PROBLEM TO WORK ON: Start with the first line of the records below. Output each line exactly, ending with the one that contains "Collapse the products".

Stored items:
※ ※ ※

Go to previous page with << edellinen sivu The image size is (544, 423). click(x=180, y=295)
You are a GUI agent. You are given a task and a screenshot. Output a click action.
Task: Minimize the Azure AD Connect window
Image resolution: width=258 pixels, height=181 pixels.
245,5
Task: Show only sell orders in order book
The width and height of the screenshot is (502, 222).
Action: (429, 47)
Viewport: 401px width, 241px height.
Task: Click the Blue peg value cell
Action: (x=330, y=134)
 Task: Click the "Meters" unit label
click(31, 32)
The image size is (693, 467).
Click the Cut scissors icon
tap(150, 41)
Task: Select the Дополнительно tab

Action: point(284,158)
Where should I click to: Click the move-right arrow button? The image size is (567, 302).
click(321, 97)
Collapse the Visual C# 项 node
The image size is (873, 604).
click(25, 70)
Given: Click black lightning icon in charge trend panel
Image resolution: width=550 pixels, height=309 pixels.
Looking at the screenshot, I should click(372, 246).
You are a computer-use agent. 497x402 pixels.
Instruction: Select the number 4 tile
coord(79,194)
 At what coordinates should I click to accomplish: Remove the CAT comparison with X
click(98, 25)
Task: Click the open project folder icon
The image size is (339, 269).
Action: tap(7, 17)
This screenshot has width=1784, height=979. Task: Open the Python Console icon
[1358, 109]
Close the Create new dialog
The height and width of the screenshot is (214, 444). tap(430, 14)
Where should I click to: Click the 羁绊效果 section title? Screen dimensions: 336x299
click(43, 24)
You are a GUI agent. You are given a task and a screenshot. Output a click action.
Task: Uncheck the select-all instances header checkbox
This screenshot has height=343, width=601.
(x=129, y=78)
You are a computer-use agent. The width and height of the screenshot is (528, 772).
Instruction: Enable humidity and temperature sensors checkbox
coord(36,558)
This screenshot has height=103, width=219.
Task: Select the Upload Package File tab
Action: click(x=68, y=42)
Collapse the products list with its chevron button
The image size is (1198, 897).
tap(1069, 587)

※ ※ ※

EXERCISE ANSWER:
Go to previous page with << edellinen sivu The image size is (544, 423). click(x=180, y=295)
You are a GUI agent. You are given a task and a screenshot. Output a click action.
Task: Minimize the Azure AD Connect window
Image resolution: width=258 pixels, height=181 pixels.
245,5
Task: Show only sell orders in order book
The width and height of the screenshot is (502, 222).
Action: (429, 47)
Viewport: 401px width, 241px height.
Task: Click the Blue peg value cell
Action: (x=330, y=134)
 Task: Click the "Meters" unit label
click(31, 32)
The image size is (693, 467).
Click the Cut scissors icon
tap(150, 41)
Task: Select the Дополнительно tab

Action: point(284,158)
Where should I click to: Click the move-right arrow button? The image size is (567, 302).
click(321, 97)
Collapse the Visual C# 项 node
The image size is (873, 604).
click(25, 70)
Given: Click black lightning icon in charge trend panel
Image resolution: width=550 pixels, height=309 pixels.
Looking at the screenshot, I should click(372, 246).
You are a computer-use agent. 497x402 pixels.
Instruction: Select the number 4 tile
coord(79,194)
 At what coordinates should I click to accomplish: Remove the CAT comparison with X
click(98, 25)
Task: Click the open project folder icon
The image size is (339, 269).
Action: tap(7, 17)
This screenshot has width=1784, height=979. Task: Open the Python Console icon
[1358, 109]
Close the Create new dialog
The height and width of the screenshot is (214, 444). tap(430, 14)
Where should I click to: Click the 羁绊效果 section title? Screen dimensions: 336x299
click(43, 24)
You are a GUI agent. You are given a task and a screenshot. Output a click action.
Task: Uncheck the select-all instances header checkbox
This screenshot has height=343, width=601.
(x=129, y=78)
You are a computer-use agent. The width and height of the screenshot is (528, 772).
Instruction: Enable humidity and temperature sensors checkbox
coord(36,558)
This screenshot has height=103, width=219.
Task: Select the Upload Package File tab
Action: click(x=68, y=42)
Collapse the products list with its chevron button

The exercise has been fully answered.